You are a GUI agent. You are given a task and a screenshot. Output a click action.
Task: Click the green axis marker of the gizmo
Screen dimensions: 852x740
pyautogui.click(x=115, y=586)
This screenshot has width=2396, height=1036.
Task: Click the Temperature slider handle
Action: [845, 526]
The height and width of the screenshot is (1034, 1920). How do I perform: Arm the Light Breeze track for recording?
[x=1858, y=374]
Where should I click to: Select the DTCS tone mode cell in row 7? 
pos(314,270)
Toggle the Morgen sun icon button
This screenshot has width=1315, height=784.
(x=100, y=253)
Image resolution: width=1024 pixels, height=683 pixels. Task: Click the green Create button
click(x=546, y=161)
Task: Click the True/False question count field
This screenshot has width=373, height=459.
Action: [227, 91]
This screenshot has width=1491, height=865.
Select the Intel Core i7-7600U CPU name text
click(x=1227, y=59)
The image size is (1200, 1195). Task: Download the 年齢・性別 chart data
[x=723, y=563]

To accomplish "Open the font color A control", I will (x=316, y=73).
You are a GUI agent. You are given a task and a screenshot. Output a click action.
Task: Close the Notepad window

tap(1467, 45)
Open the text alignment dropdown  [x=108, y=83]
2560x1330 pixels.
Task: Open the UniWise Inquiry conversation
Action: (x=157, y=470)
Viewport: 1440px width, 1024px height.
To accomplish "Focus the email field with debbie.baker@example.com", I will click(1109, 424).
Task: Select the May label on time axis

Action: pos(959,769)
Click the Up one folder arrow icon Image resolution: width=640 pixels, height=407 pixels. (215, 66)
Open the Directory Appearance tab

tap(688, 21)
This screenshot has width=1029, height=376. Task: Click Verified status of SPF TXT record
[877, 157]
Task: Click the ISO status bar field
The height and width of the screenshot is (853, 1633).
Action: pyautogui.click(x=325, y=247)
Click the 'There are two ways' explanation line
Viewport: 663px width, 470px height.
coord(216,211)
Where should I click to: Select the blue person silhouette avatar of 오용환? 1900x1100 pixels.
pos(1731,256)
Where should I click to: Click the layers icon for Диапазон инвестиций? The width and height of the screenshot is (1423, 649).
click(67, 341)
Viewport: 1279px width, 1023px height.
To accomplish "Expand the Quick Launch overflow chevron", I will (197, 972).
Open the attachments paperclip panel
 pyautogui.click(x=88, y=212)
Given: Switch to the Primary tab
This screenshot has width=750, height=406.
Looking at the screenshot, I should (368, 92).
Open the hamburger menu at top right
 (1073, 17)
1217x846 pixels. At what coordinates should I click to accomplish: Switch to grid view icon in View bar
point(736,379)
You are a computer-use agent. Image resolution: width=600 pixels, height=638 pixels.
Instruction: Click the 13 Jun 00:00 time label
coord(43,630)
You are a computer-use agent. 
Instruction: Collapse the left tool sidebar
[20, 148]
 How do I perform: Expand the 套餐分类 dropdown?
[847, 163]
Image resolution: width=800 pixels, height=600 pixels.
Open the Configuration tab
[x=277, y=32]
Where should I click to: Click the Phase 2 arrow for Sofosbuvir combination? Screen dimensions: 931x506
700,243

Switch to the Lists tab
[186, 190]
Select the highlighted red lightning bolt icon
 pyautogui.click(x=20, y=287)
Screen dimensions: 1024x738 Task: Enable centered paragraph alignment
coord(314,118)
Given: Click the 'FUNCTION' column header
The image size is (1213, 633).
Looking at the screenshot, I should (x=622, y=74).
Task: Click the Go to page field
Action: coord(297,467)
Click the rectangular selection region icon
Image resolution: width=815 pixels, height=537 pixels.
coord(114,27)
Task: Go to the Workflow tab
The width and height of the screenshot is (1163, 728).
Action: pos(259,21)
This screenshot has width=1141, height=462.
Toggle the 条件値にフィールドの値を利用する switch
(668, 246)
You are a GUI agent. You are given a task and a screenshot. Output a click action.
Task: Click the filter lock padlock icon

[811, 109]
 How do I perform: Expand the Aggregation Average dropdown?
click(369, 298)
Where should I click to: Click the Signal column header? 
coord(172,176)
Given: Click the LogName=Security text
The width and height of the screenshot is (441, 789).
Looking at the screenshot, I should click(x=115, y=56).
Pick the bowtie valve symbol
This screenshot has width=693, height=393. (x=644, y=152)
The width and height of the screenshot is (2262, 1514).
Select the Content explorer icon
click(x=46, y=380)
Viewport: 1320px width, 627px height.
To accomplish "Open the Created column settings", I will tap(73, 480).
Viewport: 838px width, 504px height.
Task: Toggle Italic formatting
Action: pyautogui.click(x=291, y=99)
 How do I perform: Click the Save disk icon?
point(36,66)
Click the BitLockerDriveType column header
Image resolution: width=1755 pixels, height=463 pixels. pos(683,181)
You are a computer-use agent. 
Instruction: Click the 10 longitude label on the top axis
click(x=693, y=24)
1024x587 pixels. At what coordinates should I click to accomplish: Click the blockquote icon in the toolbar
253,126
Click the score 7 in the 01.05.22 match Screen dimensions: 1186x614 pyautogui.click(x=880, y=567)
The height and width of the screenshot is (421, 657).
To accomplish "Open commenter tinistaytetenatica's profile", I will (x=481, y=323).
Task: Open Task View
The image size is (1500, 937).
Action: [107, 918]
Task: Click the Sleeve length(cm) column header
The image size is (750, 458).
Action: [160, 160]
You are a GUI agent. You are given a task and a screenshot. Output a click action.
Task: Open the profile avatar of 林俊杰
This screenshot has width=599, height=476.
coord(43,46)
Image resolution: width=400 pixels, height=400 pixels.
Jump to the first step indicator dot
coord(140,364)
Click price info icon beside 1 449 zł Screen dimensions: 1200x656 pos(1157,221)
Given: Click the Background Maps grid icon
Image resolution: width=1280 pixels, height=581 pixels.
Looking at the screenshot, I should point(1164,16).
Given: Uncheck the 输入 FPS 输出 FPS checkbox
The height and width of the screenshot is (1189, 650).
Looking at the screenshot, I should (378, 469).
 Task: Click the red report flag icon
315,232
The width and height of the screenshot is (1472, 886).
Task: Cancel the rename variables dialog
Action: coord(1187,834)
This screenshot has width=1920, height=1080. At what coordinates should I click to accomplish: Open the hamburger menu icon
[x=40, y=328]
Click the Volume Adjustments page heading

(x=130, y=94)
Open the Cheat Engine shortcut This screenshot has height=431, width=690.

----

Repeat, character for character, the lines of the material above from the line with "Where should I click to: Click the Signal" through the line with "Viewport: 1320px width, 627px height.".

Where should I click to: Click the Signal column header? 
coord(172,176)
Given: Click the LogName=Security text
The width and height of the screenshot is (441, 789).
Looking at the screenshot, I should click(x=115, y=56).
Pick the bowtie valve symbol
This screenshot has width=693, height=393. (x=644, y=152)
The width and height of the screenshot is (2262, 1514).
Select the Content explorer icon
click(x=46, y=380)
Viewport: 1320px width, 627px height.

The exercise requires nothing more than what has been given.